BEGIN Task input

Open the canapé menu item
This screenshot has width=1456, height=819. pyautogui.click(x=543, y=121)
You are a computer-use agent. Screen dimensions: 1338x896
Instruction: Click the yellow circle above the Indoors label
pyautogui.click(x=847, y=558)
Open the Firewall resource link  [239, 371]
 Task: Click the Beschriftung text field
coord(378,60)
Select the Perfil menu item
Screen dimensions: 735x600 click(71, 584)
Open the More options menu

END Task input

### Directions
Extract every line above exactly as it stands.

### Response
Open the canapé menu item
This screenshot has width=1456, height=819. pyautogui.click(x=543, y=121)
You are a computer-use agent. Screen dimensions: 1338x896
Instruction: Click the yellow circle above the Indoors label
pyautogui.click(x=847, y=558)
Open the Firewall resource link  [239, 371]
 Task: Click the Beschriftung text field
coord(378,60)
Select the Perfil menu item
Screen dimensions: 735x600 click(71, 584)
Open the More options menu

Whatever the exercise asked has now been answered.